CONSEGNE DELL'ESERCIZIO:
[A] Secondo il testo fornito, quale fenomeno definisce come una delle proprie fissazioni chi scrive l'ultimo messaggio?
[B] Modifichi il passo del testo fornito compreso tra "p.s. sul perché" e "sia scomparsa emilia?", estremi inclusi, sostituendo "titolo" con "finale".

TESTO FORNITO:
..............................

Esatto!! anche la mia tipa mi ronza sempre nell'orecchio e dice "massi è quella....politicamente corretta", ma secondo me, mica è tanto convinta neanche lei!!
p.s. sul perché la uccide e sul perché poi scrive il tutto... marcolo ha dato un indizio...
ahhhhhhh!!! che paura!!! ODIO i compiti a casa!!
mi è venuta l'ansia, mi sento sotto esame!! e se non so rispondere!! aiutoooo!!
ok, si sono calma, ora ci penso e mi darò la mia risposta!!
p.p.s. e tieni d'occhio anche il titolo ;)
Capito:
Miriam gli piaceva + della sorella e voleva trovare lei sotto i letto...no, aspetta...era un perverso e gli gustavano le cose a tre!
No...sperava che a questa non gli venisse la faccia grigiastra!!
mmm... no... vediamo... ti sei chiesta come sia scomparsa emilia?
No, non è vero!! non mi freghi!! il titolo è astruso e non c'entra una cippalippa con il resto. Ovviamente a mio insindacabile giudizio! che è insindacabile essendo io di una bellezza imbarazzante!!
....Paura eh?? hai avuto il terrore di esserti sdoppiato, vero??
lo sdoppiamento e' una delle mie fissazioni. il doppelganger così detto. il doppio dell'io. è una delle cose che più mi fa paura al mondo. per questo mi piace un casino.

..............................

MATERIALE DI STUDIO:

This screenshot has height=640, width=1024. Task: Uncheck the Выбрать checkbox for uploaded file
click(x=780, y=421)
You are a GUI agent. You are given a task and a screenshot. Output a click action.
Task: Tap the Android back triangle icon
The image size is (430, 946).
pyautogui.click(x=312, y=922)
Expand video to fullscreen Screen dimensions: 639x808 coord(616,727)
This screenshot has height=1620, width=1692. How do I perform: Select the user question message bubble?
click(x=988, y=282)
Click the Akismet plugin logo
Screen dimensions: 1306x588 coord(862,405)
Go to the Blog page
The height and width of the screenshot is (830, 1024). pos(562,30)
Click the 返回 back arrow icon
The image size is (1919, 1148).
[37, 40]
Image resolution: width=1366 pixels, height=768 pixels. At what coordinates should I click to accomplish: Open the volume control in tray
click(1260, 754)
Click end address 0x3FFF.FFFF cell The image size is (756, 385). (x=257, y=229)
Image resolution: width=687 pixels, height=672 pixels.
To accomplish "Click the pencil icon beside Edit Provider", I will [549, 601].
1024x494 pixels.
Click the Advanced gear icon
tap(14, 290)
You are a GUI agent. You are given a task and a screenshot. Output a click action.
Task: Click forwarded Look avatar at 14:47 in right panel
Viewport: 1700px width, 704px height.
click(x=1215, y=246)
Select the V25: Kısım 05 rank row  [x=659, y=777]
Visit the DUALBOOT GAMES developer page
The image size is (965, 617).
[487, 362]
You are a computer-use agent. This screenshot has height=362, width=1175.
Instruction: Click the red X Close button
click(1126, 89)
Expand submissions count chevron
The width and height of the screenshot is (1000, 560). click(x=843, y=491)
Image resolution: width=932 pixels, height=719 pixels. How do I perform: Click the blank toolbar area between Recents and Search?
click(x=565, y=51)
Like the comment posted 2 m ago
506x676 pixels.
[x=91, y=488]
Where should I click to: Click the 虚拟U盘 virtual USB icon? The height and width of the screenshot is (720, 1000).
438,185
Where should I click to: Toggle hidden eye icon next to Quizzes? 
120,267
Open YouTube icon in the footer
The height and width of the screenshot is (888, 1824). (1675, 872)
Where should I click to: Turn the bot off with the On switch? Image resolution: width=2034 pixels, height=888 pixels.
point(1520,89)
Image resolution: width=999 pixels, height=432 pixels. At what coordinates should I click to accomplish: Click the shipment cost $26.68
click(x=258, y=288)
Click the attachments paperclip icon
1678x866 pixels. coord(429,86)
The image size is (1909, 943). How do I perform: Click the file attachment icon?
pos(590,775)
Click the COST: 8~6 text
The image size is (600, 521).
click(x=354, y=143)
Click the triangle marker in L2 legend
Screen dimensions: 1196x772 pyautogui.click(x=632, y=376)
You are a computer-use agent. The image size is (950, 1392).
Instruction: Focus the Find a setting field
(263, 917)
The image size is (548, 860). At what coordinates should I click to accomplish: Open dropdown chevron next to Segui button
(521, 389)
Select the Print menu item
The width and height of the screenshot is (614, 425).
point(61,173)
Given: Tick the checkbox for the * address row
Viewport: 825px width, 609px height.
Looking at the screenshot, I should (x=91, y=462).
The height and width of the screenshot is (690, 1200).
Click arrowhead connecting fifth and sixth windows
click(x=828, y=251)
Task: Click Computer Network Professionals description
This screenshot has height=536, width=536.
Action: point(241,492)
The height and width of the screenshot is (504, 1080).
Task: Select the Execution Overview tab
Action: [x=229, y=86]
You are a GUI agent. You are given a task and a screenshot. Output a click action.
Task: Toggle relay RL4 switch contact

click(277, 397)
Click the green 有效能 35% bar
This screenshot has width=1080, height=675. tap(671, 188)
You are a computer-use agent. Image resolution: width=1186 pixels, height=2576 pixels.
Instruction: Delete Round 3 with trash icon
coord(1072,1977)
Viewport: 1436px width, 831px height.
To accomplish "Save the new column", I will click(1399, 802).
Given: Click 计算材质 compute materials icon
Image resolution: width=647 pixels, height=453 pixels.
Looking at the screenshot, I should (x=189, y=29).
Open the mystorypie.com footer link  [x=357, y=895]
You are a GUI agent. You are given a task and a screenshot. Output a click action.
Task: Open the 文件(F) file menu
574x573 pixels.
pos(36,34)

..............................

SOLUZIONI PER CONSEGNA:
[A] Lo sdoppiamento, il cosiddetto doppelganger.

[B]
p.s. sul perché la uccide e sul perché poi scrive il tutto... marcolo ha dato un indizio...
ahhhhhhh!!! che paura!!! ODIO i compiti a casa!!
mi è venuta l'ansia, mi sento sotto esame!! e se non so rispondere!! aiutoooo!!
ok, si sono calma, ora ci penso e mi darò la mia risposta!!
p.p.s. e tieni d'occhio anche il finale ;)
Capito:
Miriam gli piaceva + della sorella e voleva trovare lei sotto i letto...no, aspetta...era un perverso e gli gustavano le cose a tre!
No...sperava che a questa non gli venisse la faccia grigiastra!!
mmm... no... vediamo... ti sei chiesta come sia scomparsa emilia?